A long time went by before his first letter reached us. In it, he told me he had been assigned to drive heavy equipment around (something akin to a transport truck), and that he was part of a military caravan.

Aware of the danger that driving in a caravan during a war entailed, my heart and thoughts were constantly in Angola, and, every day, I waited for a letter that would let me know everything was ok. One day, my son told me he was no longer driving a truck in a caravan and that he had been transferred to Luanda to undergo training and become an instructor for young Angolans joining the military. I felt a little relieved.
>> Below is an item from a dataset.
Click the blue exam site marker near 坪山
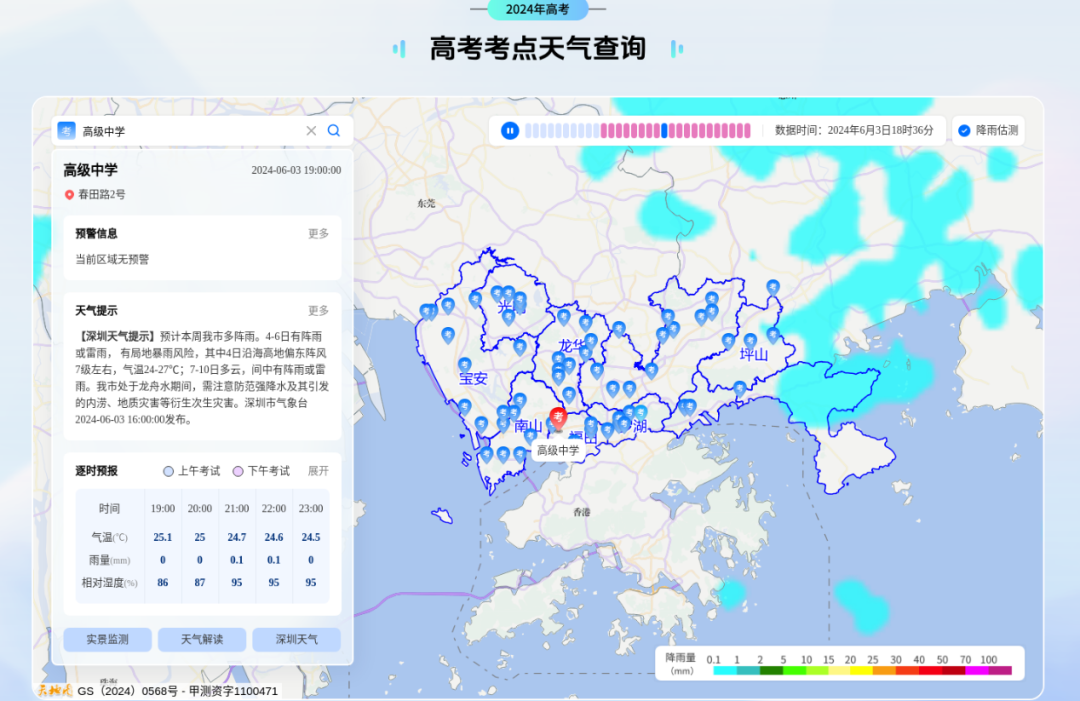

Later, I learned that, during some exercises, he had fallen accidentally and dislocated a shoulder. They wanted to send him back to Cuba, but he refused. He said he would return to Cuba only after completing his mission. And so it was: he recovered and served as a sergeant instructor for Angola’s FAPLA until the end of his mission. In the end, he was bequeathed the First Class Internationalist Combatant medal and the Distinguished Service medal.

Following his return to Cuba, he told me of the many times that, as sergeant instructor, his life had been in danger.

Some people are of the opinion that Cuba should not have taken part in that war, but, how could Cuba have denied President Agostinho Neto the aid he requested to guarantee the country’s independence, threatened by South African aggression? The Cuban revolution has always offered just causes its solidarity.

After the proclamation of independence, the country ran the risk of being occupied by South African forces, as was Namibia – and the war became increasingly complicated, to the point that sending a contingent capable of ridding Angola of the danger definitively became necessary.

The outcome is well-known: Angola was freed from aggression, Namibia regained its freedom and the opprobrious apartheid regime in South Africa came to an end. For these three reasons, I dare say the sacrifice was worth it.

I never told my son this, but I would have preferred to go to that war myself than stay home waiting for news. In the end, I was left with the feeling that, even though I did not go to that war, I did take part in its combat.